DOCUMENT SEGMENT
You are here
The goal of the PhD Program in Nursing is to prepare nurse scholars who will build nursing science by leading interdisciplinary research initiatives targeting the interface between chronic illness and care systems. The purpose of these initiatives will be to better understand, develop, and test innovative interventions, and to translate research into practice. The PhD Program builds on the foundational knowledge and expertise acquired in BSN education and on the advanced substantive and expert knowledge gained in MSN education to develop nurse scientists who will contribute significant new knowledge related to chronic illness and care systems.
Our approach is to admit a small number of highly qualified applicants so that every student will work closely with one or more faculty members in a series of mentored experiences, supported by formal course work, to:
- ensure socialization to the role of research scientist;
- ensure significant knowledge and skill acquisition for launching a successful program of independent research post doctorate; and
- prepare for an entry level role in an academic setting.
To that end, the Program provides the student with:
- a broad perspective on philosophy of science and its application to solving challenging health problems facing our nation, particularly those related to chronic illness and care systems;
- experience with common and emerging research design and methods;
- rigorous training in statistics; and
- mentored research and teaching experiences to reinforce knowledge acquisition and skill development.
In addition to addressing the standards of Duke University, to further ensure the highest-quality PhD education, the PhD Program in Nursing is designed to meet the indicators of quality in research-focused doctoral programs set forth by the American Association of Colleges of Nursing.

ASSIGNED TASK 1
Translate this sentence from the nursing PhD program description into Spanish: "The purpose of these initiatives will be to better understand, develop, and test innovative interventions, and to translate research into practice."
ASSIGNED TASK 2
Do these statements agree with the nursing PhD program description? Answer yes or no for each, quoting the deciding words.
(a) The program admits a large number of applicants.
(b) Students in the program receive rigorous training in statistics.
(c) The program is designed to meet quality indicators set forth by the American Association of Colleges of Nursing.
ASSIGNED TASK 3
Write what comes next in the nursing PhD program description, picking up after its final sentence.

DATA SEGMENT

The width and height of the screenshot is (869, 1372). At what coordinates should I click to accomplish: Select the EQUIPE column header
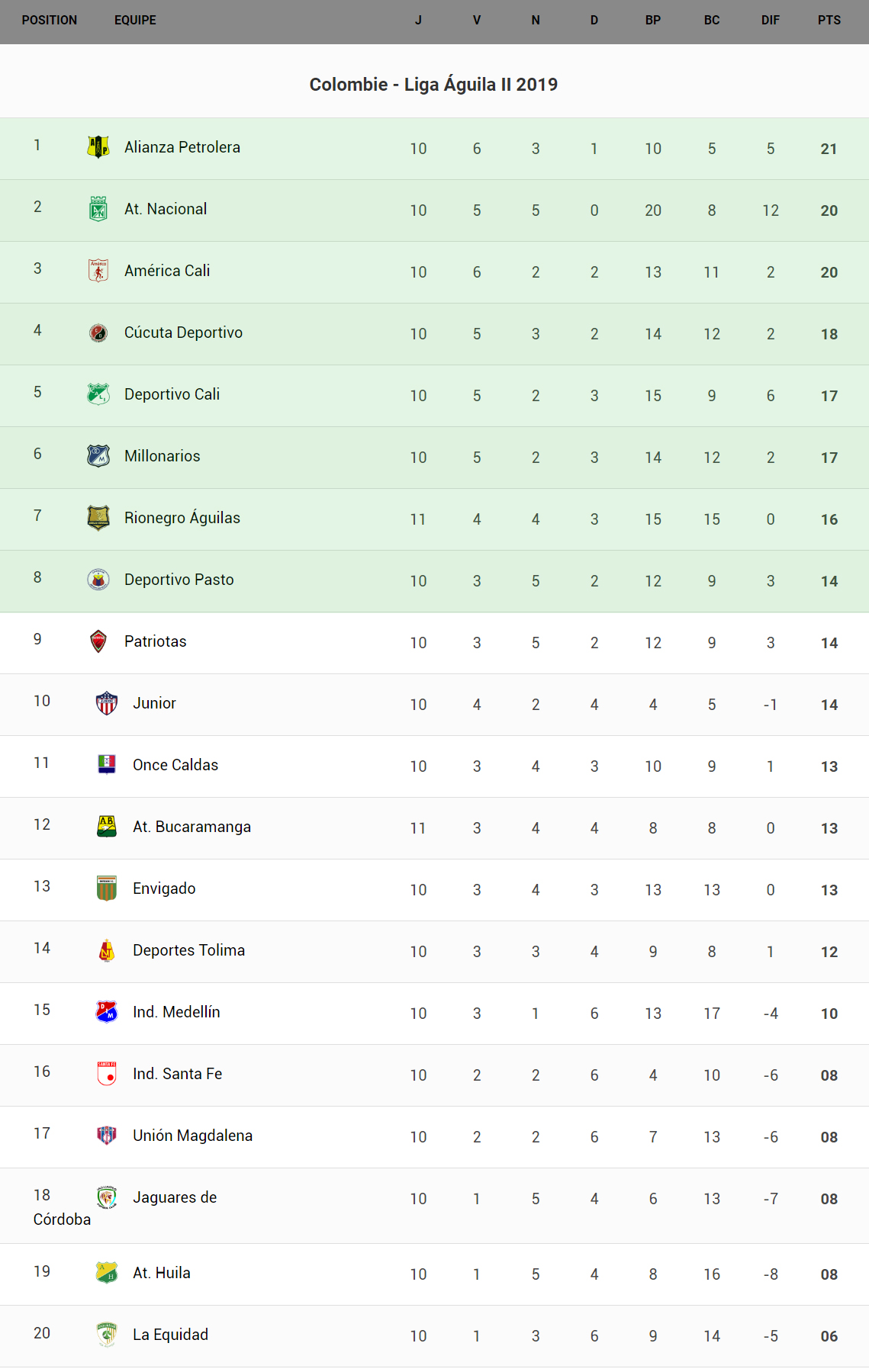pos(135,21)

RESPONSE 1
El propósito de estas iniciativas será comprender mejor, desarrollar y probar intervenciones innovadoras, y trasladar la investigación a la práctica.

RESPONSE 2
(a) No: "admit a small number of highly qualified applicants"
(b) Yes: "rigorous training in statistics"
(c) Yes: "designed to meet the indicators of quality in research-focused doctoral programs set forth by the American Association of Colleges of Nursing"

RESPONSE 3
Study with expert faculty focused on:
- Acute & Long-Term Care Systems
- Adaptive Leadership
- Decision Making
- Disease Prevention
- Family Caregiving
- Palliative and End-of-Life Care
- Perioperative Care
- Symptom Management
- Specialty Populations
- Premature and High Risk Infants
- Children with Acute and Chronic Illnesses
- Adults with HIV, Hepatitis C, Diabetes, Sickle Cell Disease, Cancer, or Cardiovascular Disease
- Older Adults
Course work emphasis:
Exploring the interface between chronically ill individuals and their care environments, a continuum that extends from illness prevention to care at the end of life.
Developing expertise in state-of-the art longitudinal methodologies and quantitative and qualitative techniques of analysis.
Applicants must have a BSN and/or MSN and submit:
- Graduate Record Examination (GRE) scores (taken within the past 5 years).
- Transcripts for all college-level course work.
- Three letters of recommendation.
Applicants will be expected to identify a research focus match with a PhD faculty mentor in the school.
Students are admitted once a year in the Fall Semester. The program requires a minimum of 47 credit hours of course work prior to the dissertation. Full-time study is required. The program can be completed in 3-5 years. PhD students receive full tuition support and an annual stipend.